Task objective:
Scan the entries for the word "Given" and return every line that has it.
____ Records shown
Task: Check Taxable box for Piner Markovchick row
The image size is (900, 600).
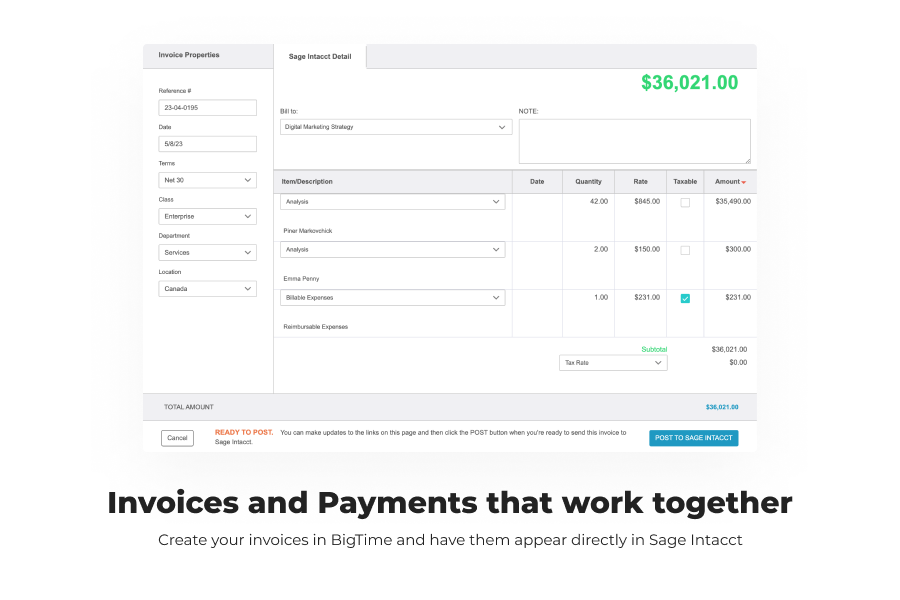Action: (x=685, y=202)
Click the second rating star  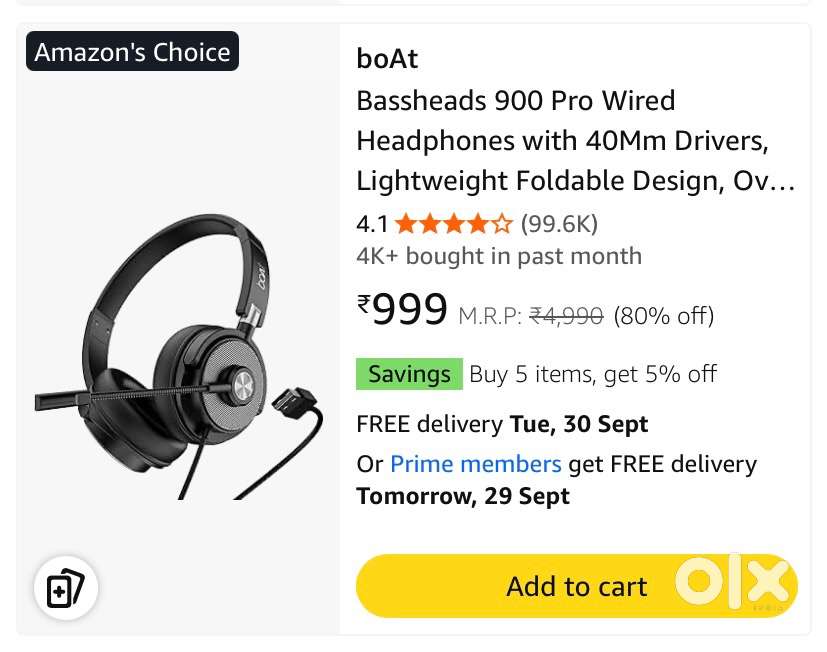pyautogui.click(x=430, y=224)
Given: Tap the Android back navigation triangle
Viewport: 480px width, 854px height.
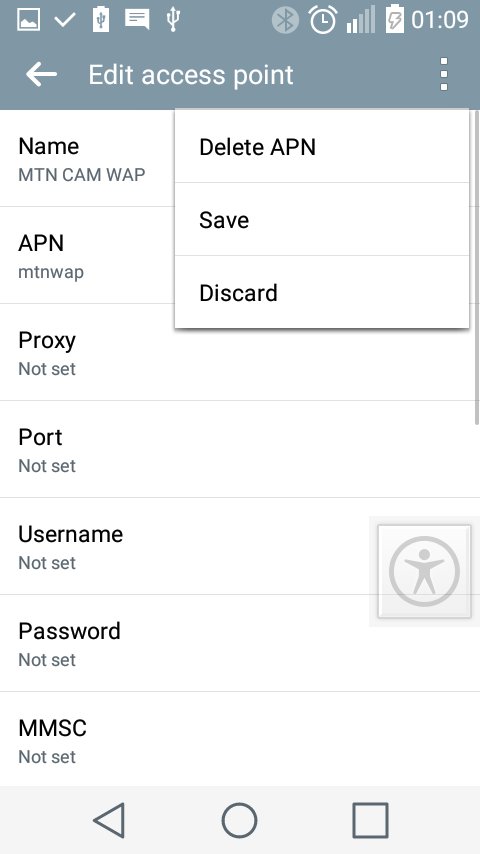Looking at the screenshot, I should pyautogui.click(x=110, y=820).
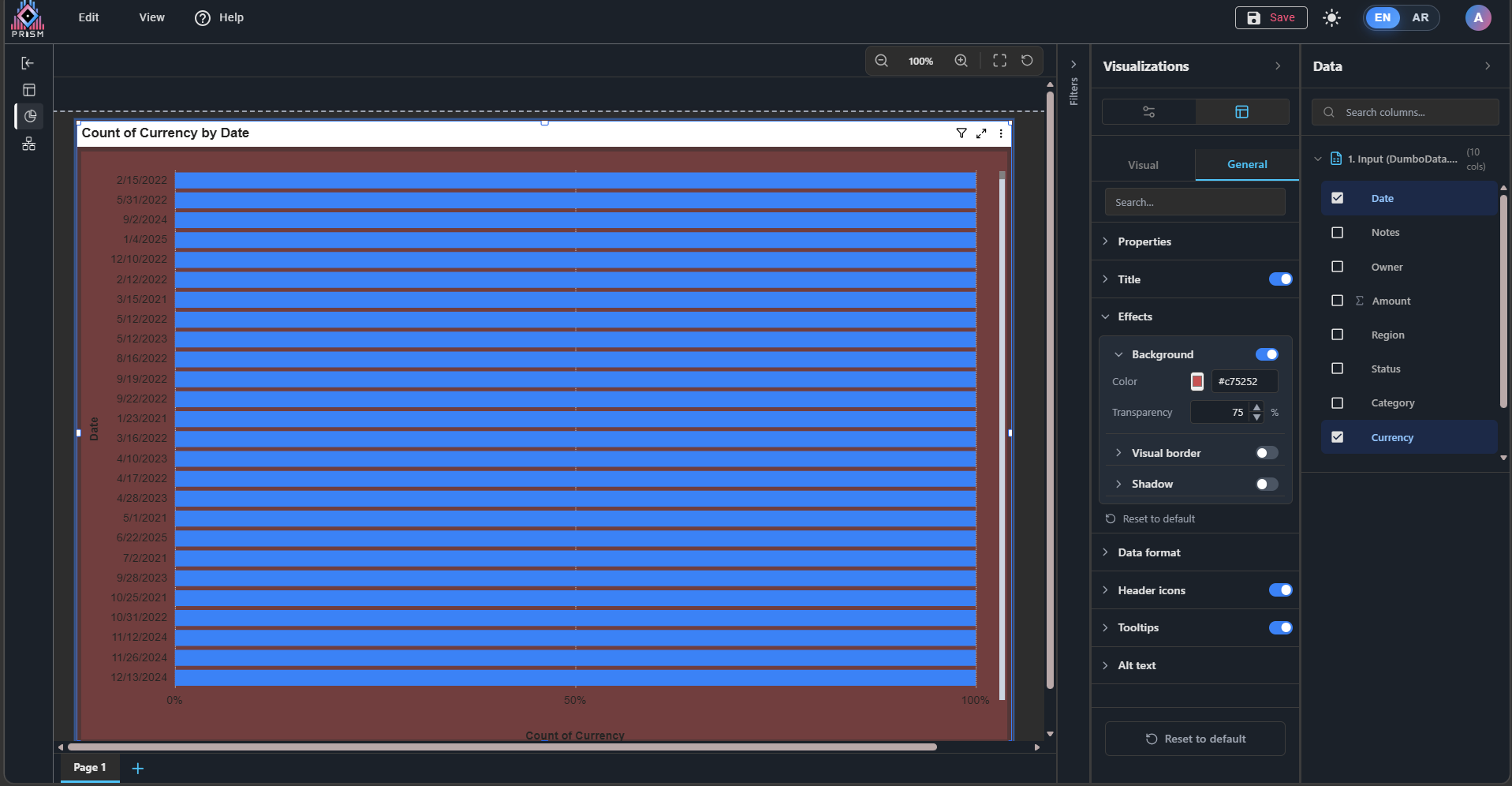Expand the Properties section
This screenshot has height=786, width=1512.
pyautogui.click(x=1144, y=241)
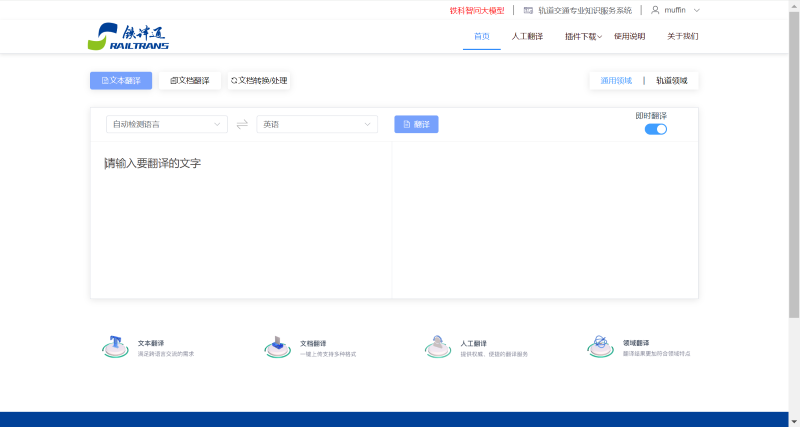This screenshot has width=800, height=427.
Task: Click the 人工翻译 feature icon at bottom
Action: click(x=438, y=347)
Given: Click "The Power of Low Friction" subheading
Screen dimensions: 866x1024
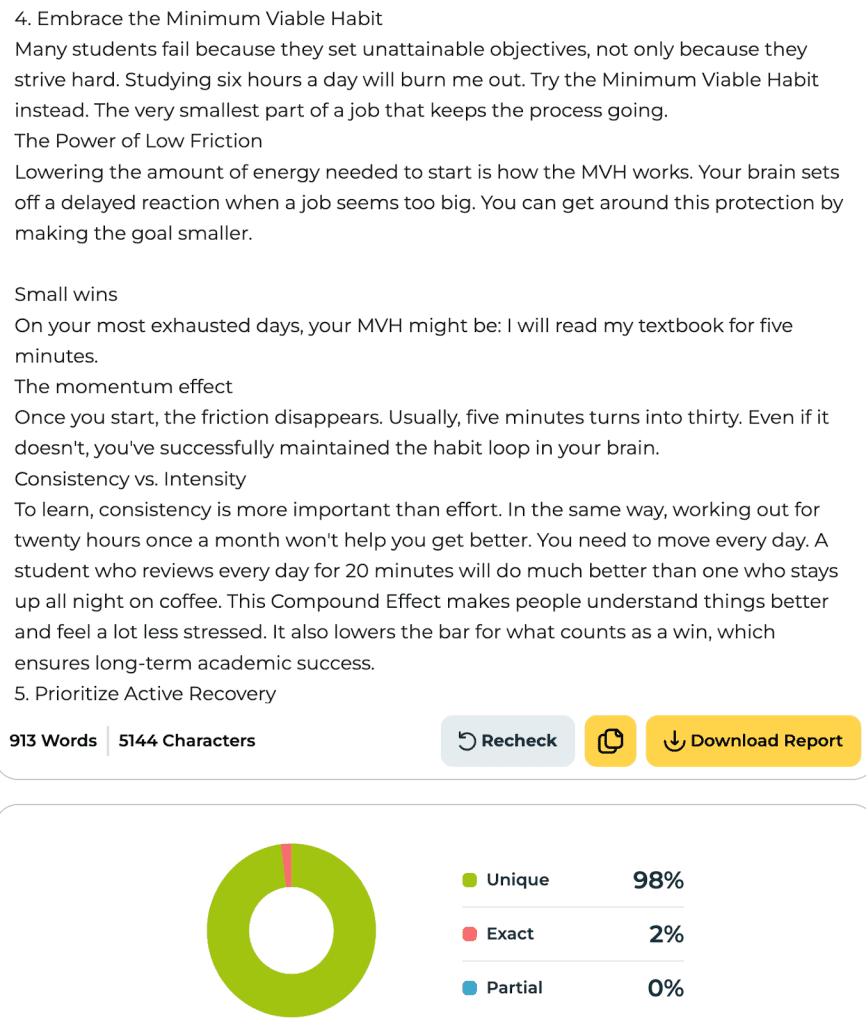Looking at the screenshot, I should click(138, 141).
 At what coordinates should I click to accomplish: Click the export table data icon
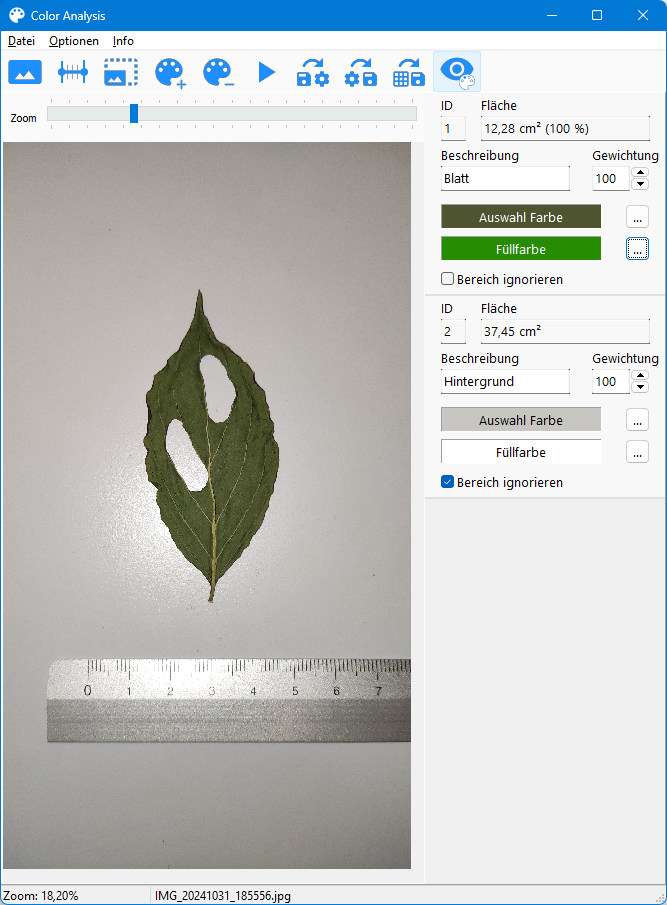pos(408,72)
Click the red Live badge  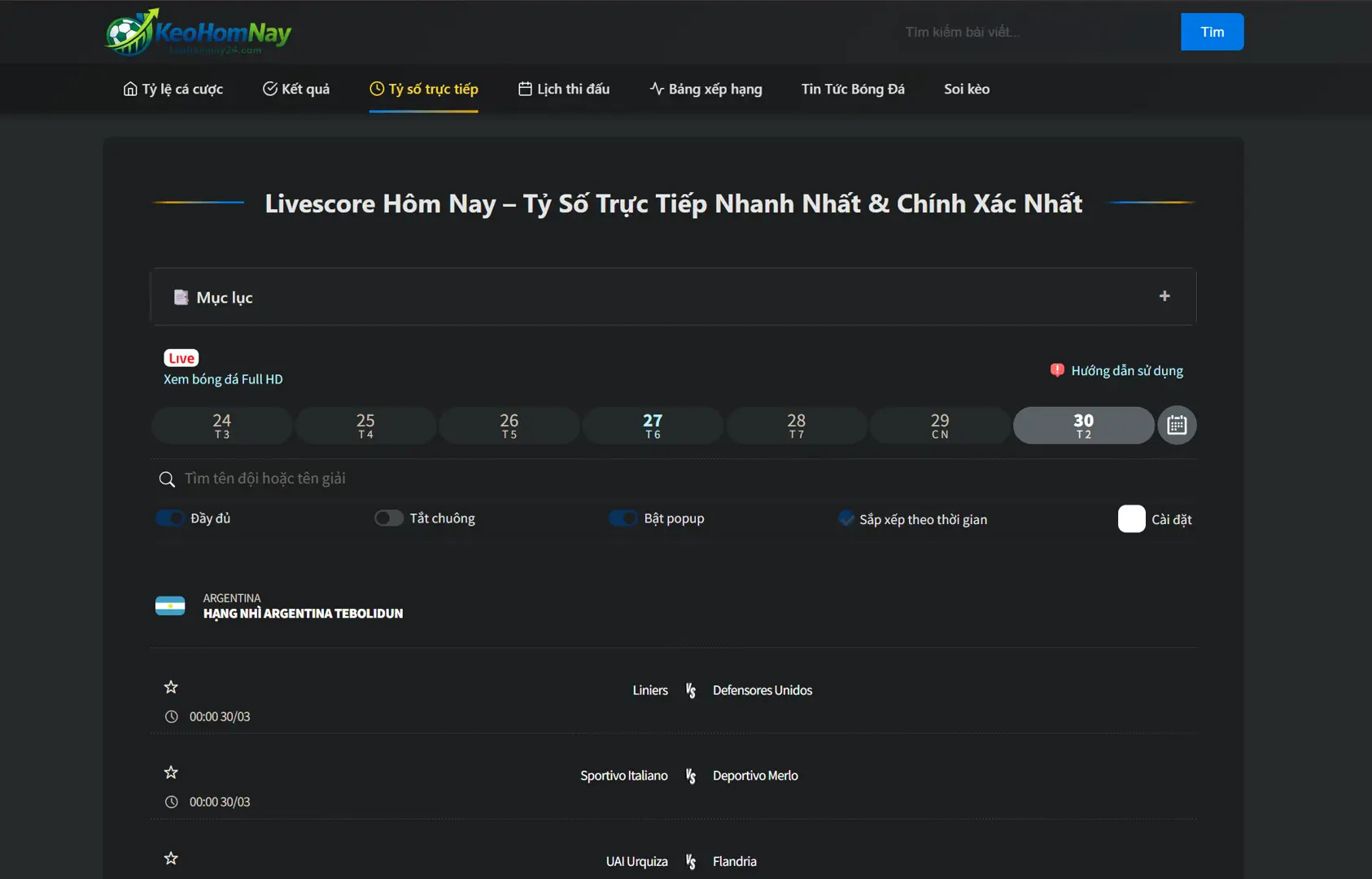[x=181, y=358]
________
Task output:
Given: Tap the Android back navigation triangle
Given: Click "The Power of Low Friction" subheading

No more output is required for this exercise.